==== Supplied entries ====

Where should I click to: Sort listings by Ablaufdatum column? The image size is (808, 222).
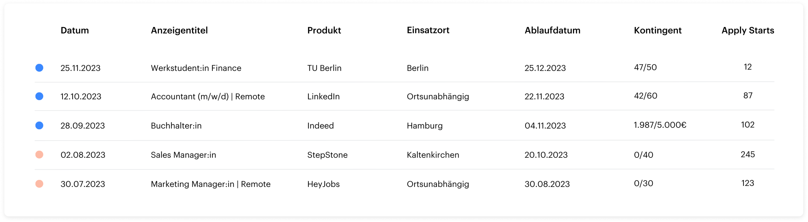click(x=552, y=30)
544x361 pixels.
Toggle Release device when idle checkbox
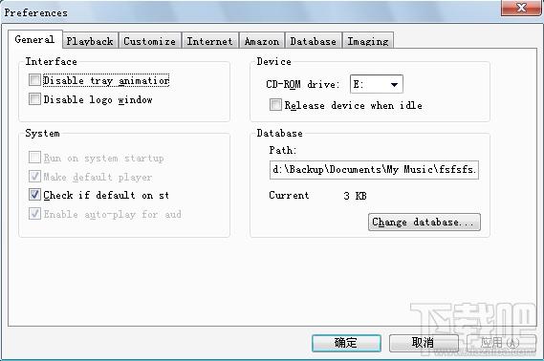click(275, 105)
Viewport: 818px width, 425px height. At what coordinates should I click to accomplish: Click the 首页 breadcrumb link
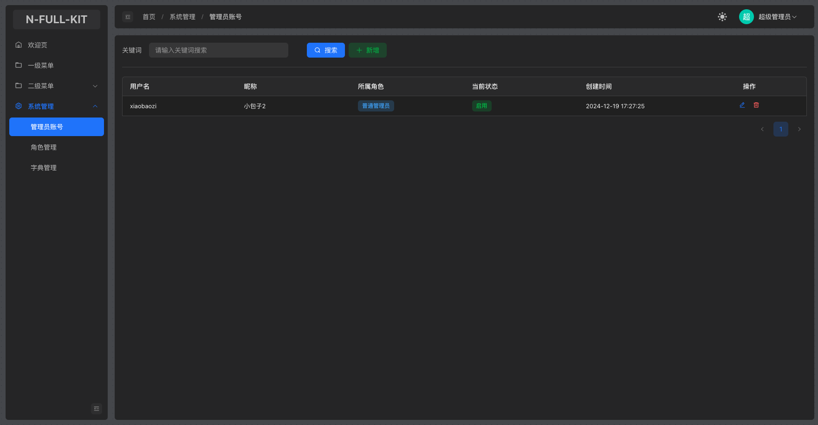pos(149,17)
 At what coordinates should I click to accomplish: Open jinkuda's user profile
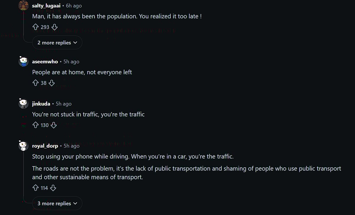coord(41,104)
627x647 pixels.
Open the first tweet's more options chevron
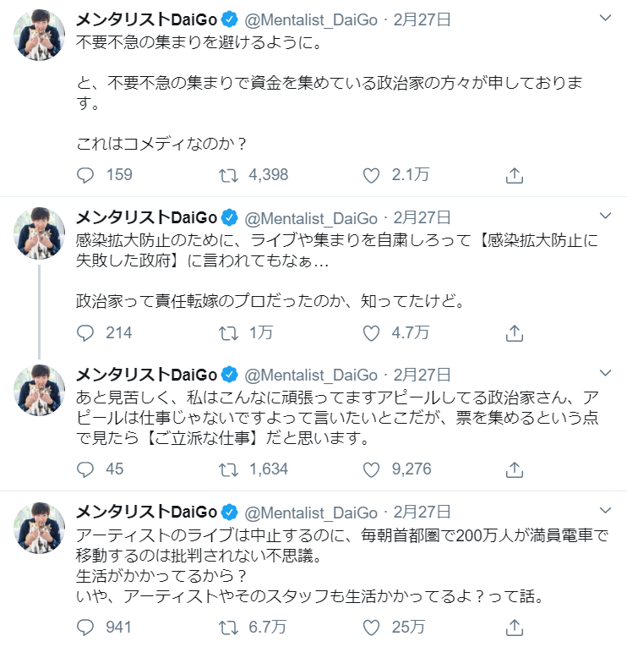coord(605,18)
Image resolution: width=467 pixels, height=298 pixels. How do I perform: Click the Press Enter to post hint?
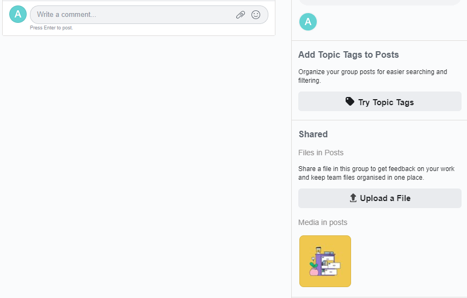pos(51,28)
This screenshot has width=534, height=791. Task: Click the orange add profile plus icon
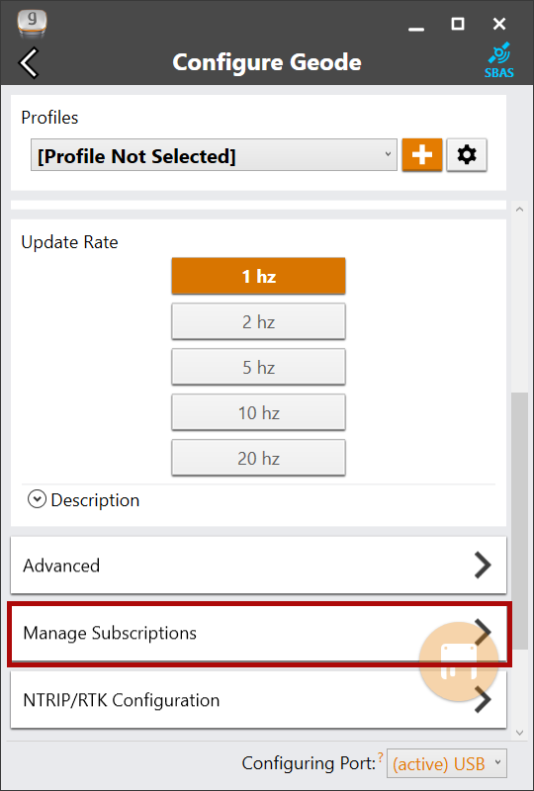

====

Aim of the exercise —
Word for word, retype the lines from the one with "Toggle Release device when idle checkbox" through the final line of the data, both included. No pictures belong in the copy.

Response —
Toggle Release device when idle checkbox
click(275, 105)
Viewport: 818px width, 425px height. At what coordinates should I click to accomplish: Click the 首页 breadcrumb link
pos(149,17)
 At what coordinates should I click to accomplish: Open jinkuda's user profile
coord(41,104)
627x647 pixels.
Open the first tweet's more options chevron
coord(605,18)
Image resolution: width=467 pixels, height=298 pixels. How do I perform: Click the Press Enter to post hint?
pos(51,28)
This screenshot has width=534, height=791. Task: Click the orange add profile plus icon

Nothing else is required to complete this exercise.